## What is expected
Could you repeat exactly the lines below, from the line containing "Open the monolatii.pdf bookmark" through the last one, both included, while leaving out any pictures?

## Stored data entries

=== Section Start ===

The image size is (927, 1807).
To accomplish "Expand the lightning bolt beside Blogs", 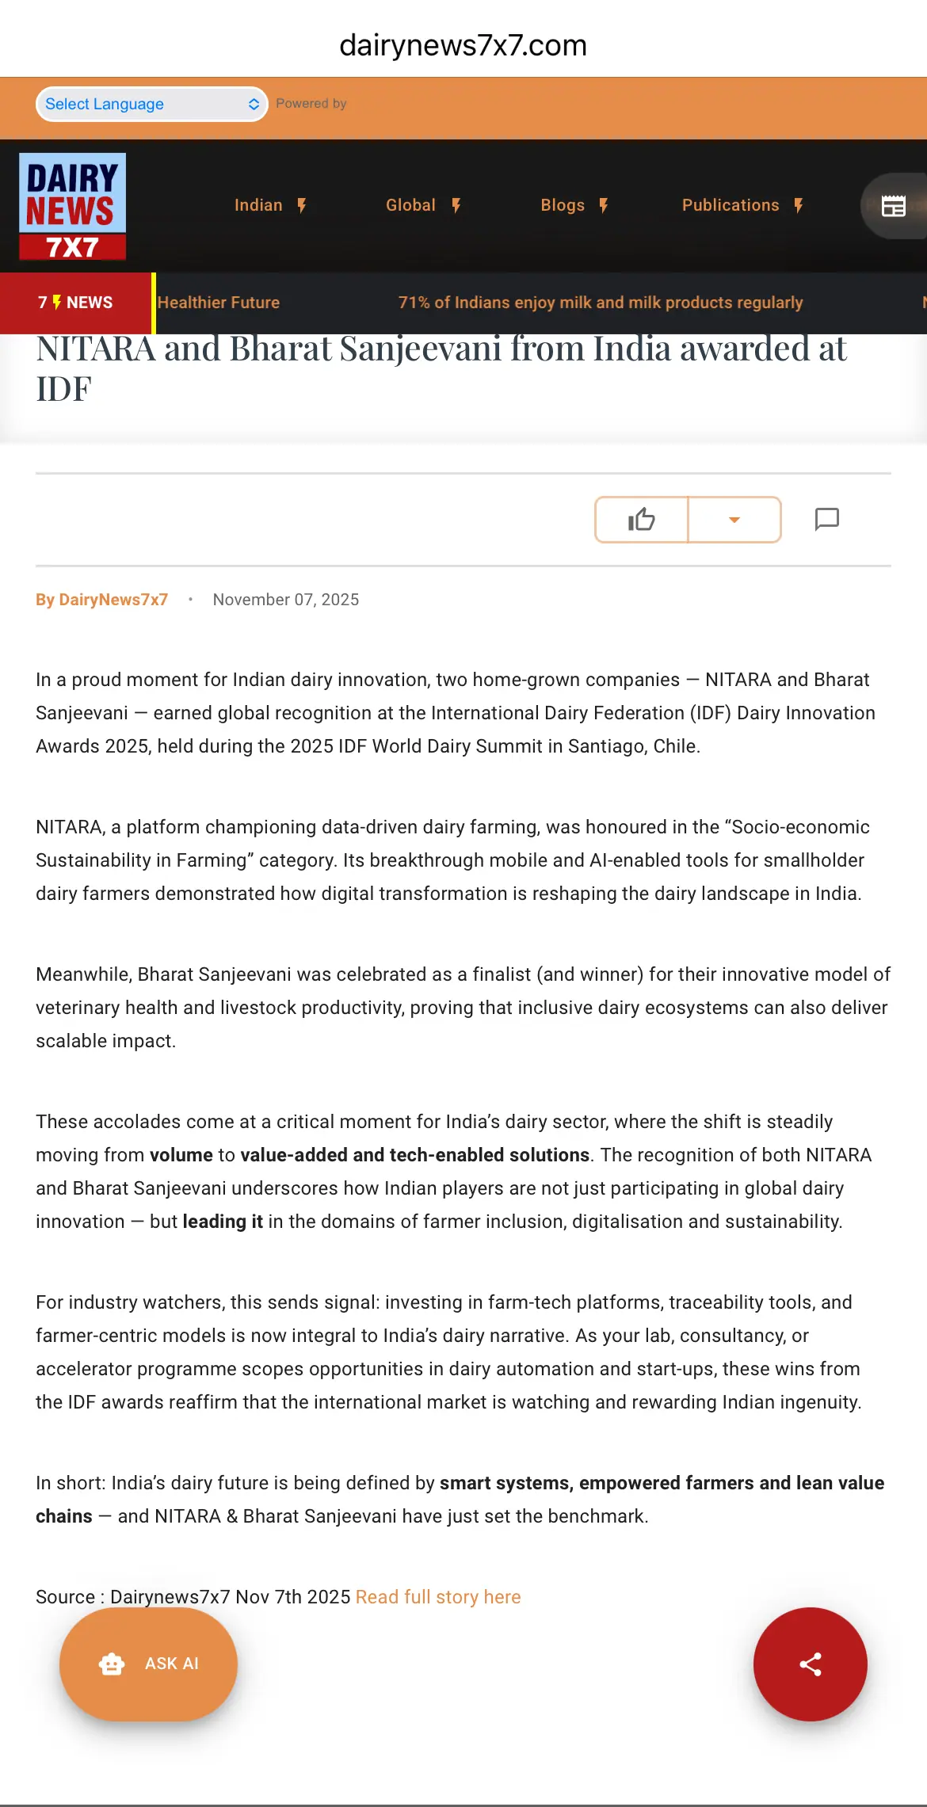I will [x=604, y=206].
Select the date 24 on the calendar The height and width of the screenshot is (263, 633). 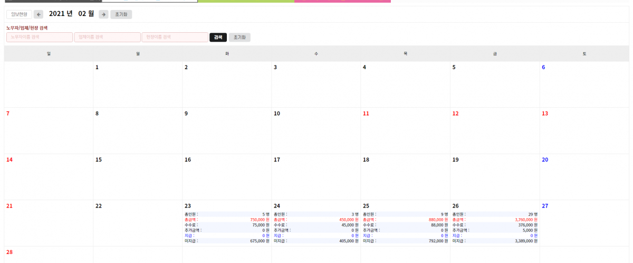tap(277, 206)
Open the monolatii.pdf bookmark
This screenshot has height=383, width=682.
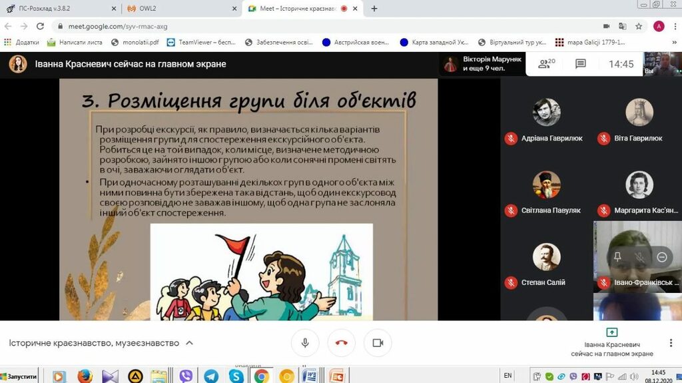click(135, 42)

=== Section End ===

## Completed task
Open the monolatii.pdf bookmark
This screenshot has height=383, width=682.
click(135, 42)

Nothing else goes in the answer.